If you think about single-threaded operations, there are only so many transistors you can put to good use. Adding more functional units (adders, multipliers, shifters, etc.) has diminishing returns after 4. Beyond 8 it really is not likely to be worth it. Adding more cache is nice, but you can only add so much before you get diminishing returns (both because you aren’t using it all, and because the more you have, the more distant some of it will be from the core, meaning the slower it will be). Same with branch prediction unit, etc.
So, if you look into it, most ALUs (the part of the CPU that does integer math) use about the same number of transistors (within the same order of magnitude. I’m speaking of this in a qualitative, not quantitative, sense.).
For parallel operations you can add more cores. That, too, has diminishing returns. 8 is probably more than enough for 95% of uses, and the benefit falls off rapidly each time you double the number of cores.

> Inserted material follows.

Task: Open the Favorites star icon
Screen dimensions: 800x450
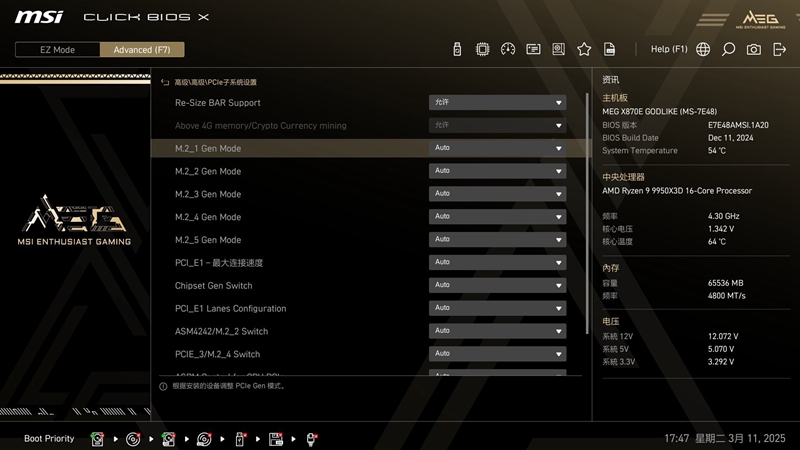Action: click(584, 49)
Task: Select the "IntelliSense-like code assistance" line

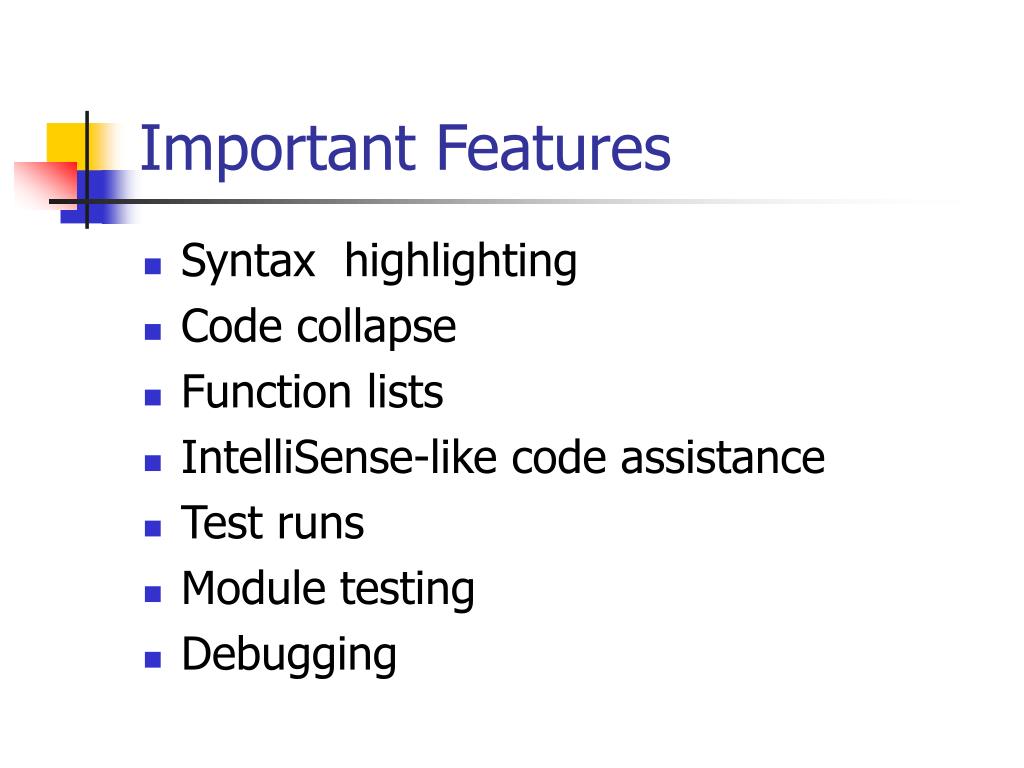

So what apple did with the transistors is use a lot of them for other types of computation - graphics, machine learning, etc. etc. These are all good uses, but they don’t explain why M1 destroys Intel even for traditional CPU functions that make no use of all this other circuitry.
On the same process, I would expect AMD to lag Apple by around 10-20% in performance/power, because of the CISC penalty. Of course AMD may run faster, but that’s only because they choose to burn a lot more power to do it, for example. That’s why we think in terms of performance/watt. AMD probably uses a similar design methodology to Apple, so I would think any differences in performance/watt would be a pretty good indication of the benefits of Arm vs. x86-64.
As for AMD, having designed many processors for them, I wouldn’t describe them as hybrid. They are CISC. CISC and RISC mean different things to different people, and can mean different things depending on the context, but there are two things that any CPU designer would likely agree scream “this is CISC!” And AMD and x86 have both of them:
1) to decode the instructions, you need a state machine. In other words, you have to take multiple clock cycles to decode the instruction, because you have to make multiple passes over the instruction stream to figure out what is going on, convert the instructions to different kinds of instructions, detect dependencies, etc.
2) any arbitrary instruction can access memory. In RISC, only LOAD and STORE instructions (and maybe one or two others depending on the architecture) can access memory. This greatly simplifies what is necessary for dealing with register mapping, inter-instruction dependencies for scheduling, etc.